Tu es devin peut-être, Anytus? car sur ce que tu dis, je
serais surpris que tu les connusses autrement. Quoi qu’il
en soit, nous ne cherchons point des hommes chez qui
Ménon ne pourrait aller sans devenir mauvais: que
les sophistes soient de ce caractère, si tu le veux, à la
bonne heure. Indique-nous du moins, et rends ce service à
un ami de ta famille, de lui apprendre auprès de qui il doit
se rendre, dans une aussi grande ville qu’Athènes, pour
devenir recommandable dans le genre de vertu dont je
viens de te parler.
ANYTUS.
Pourquoi ne les lui indiques-tu pas toi-même?
SOCRATE.
Je lui ai nommé ceux que je tenais pour maîtres en fait de
vertu: mais, si je t’en crois, je n’ai rien dit qui vaille; et
peut-être tu ne te trompes point. Nomme-lui donc à
ton tour quelque Athénien chez qui il doive aller; le
premier que tu voudras.
ANYTUS.
Qu’est-il besoin que je lui nomme quelqu’un en particulier?
Il n’a qu’à s’adresser au premier Athénien vertueux: il n’en
est aucun qui ne le rende meilleur que ne feraient les
sophistes, s’il veut écouter ses avis.
SOCRATE.
Mais ces hommes vertueux sont-ils devenus tels d’eux-
mêmes, sans avoir reçu de leçons de personne? et n’en
sont-ils pas moins en état d’enseigner aux autres ce qu’ils
n’ont point appris?
ANYTUS.
Je prétends qu’ils ont pris des instructions de ceux qui les
ont précédés, et qui étaient eux-mêmes des hommes
vertueux.
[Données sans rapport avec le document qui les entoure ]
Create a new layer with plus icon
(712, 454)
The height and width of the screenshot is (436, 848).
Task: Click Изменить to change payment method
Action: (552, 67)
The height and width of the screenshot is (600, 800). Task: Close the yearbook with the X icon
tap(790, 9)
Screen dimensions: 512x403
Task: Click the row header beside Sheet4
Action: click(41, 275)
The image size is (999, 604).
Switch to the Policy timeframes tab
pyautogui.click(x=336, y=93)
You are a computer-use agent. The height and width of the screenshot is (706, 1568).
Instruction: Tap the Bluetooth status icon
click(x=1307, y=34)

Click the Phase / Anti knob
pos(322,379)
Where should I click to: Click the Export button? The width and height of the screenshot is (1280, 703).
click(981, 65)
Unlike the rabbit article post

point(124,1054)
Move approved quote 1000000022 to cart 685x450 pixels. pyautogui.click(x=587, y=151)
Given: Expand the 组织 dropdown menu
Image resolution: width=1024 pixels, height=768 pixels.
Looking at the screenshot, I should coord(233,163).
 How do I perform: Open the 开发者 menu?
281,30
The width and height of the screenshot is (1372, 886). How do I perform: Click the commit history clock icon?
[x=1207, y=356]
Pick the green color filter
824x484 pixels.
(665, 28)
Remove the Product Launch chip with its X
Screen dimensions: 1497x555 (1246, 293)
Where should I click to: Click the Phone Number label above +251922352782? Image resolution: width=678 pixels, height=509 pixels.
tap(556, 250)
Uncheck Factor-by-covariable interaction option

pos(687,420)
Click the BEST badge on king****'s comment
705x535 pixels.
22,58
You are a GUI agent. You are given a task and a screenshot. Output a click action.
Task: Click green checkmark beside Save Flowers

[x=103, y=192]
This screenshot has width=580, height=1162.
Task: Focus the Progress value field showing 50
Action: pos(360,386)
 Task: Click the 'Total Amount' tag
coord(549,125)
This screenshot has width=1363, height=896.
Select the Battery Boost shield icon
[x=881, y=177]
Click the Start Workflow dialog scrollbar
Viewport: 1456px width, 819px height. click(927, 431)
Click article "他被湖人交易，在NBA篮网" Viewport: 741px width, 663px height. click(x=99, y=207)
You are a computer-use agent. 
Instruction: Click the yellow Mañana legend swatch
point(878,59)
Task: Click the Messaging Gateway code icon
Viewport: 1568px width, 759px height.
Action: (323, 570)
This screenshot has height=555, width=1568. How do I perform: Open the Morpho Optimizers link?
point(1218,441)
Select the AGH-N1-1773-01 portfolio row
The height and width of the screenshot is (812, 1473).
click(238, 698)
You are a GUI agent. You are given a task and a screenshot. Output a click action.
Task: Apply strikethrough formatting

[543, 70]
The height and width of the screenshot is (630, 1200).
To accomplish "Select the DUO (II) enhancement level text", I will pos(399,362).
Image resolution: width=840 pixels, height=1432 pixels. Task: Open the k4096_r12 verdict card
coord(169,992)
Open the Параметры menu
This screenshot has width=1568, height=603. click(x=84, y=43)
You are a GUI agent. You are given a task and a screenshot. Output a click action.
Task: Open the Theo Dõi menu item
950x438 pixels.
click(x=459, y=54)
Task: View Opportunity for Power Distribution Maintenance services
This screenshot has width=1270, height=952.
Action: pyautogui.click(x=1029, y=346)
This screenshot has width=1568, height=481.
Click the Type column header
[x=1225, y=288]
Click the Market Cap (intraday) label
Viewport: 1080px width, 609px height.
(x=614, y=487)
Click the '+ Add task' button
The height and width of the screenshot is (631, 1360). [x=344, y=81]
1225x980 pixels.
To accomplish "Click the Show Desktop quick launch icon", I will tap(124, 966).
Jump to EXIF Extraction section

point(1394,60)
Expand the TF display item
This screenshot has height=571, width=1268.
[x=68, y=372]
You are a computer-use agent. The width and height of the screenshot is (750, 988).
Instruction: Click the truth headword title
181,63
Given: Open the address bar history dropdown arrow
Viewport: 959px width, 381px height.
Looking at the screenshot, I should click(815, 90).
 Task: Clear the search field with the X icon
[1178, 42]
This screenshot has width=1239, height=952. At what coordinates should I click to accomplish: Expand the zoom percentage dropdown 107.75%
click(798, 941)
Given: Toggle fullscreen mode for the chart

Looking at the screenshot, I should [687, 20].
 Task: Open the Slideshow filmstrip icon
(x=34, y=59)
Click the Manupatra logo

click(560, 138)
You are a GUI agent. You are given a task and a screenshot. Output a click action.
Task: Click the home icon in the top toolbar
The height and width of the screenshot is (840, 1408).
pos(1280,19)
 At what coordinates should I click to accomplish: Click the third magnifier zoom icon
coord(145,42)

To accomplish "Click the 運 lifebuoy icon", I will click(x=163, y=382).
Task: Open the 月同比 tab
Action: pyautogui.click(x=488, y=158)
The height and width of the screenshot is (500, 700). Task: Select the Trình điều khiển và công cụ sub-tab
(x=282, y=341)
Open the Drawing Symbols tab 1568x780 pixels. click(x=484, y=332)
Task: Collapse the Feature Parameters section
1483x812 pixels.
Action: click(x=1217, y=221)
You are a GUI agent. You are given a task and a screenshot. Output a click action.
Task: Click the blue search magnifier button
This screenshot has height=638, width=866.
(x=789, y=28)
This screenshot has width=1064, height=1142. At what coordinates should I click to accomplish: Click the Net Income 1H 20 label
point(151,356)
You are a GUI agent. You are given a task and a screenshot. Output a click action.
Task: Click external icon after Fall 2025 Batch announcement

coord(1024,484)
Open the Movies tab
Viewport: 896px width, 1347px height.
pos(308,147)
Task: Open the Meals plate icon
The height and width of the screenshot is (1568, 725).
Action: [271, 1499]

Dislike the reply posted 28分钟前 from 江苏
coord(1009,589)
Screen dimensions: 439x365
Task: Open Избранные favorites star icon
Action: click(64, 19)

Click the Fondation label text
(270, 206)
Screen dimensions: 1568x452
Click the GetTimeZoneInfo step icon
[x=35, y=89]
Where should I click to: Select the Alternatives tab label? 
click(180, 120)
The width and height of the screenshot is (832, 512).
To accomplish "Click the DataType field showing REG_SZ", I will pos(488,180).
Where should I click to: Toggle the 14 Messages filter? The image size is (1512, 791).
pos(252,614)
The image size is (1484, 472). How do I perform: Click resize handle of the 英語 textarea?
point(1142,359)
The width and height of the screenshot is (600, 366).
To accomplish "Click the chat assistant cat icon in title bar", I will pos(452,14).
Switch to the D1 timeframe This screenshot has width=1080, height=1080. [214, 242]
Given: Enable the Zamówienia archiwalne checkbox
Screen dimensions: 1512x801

Crois-tu donc que cette ville n’a point produit de
vertueux citoyens?
SOCRATE.
Je pense, Anytus, qu’il y a en cette ville des hommes
recommandables par leur vertu politique, et qu’il n’y en a
pas eu moins autrefois qu’à présent. Mais ont-ils été bons
maîtres de leur propre vertu? Car voilà ce dont il est
question entre nous, et non pas s’il y a ou non ici des
hommes vertueux, ni s’il y en a eu autrefois. Nous
examinons depuis longtemps si la vertu peut s’enseigner;
cet examen nous conduit à rechercher si les hommes
vertueux du temps présent et du temps passé ont eu le
talent de communiquer à d’autres la vertu dans laquelle ils
excellaient; ou si cette vertu ne peut se transmettre à
personne, ni passer par voie d’enseignement d’un homme
à un autre. Voilà la question qui nous occupe depuis
longtemps, Ménon et moi. Examine ainsi la chose selon tes
propres paroles: ne conviendras-tu pas que
Thémistocle était un citoyen vertueux?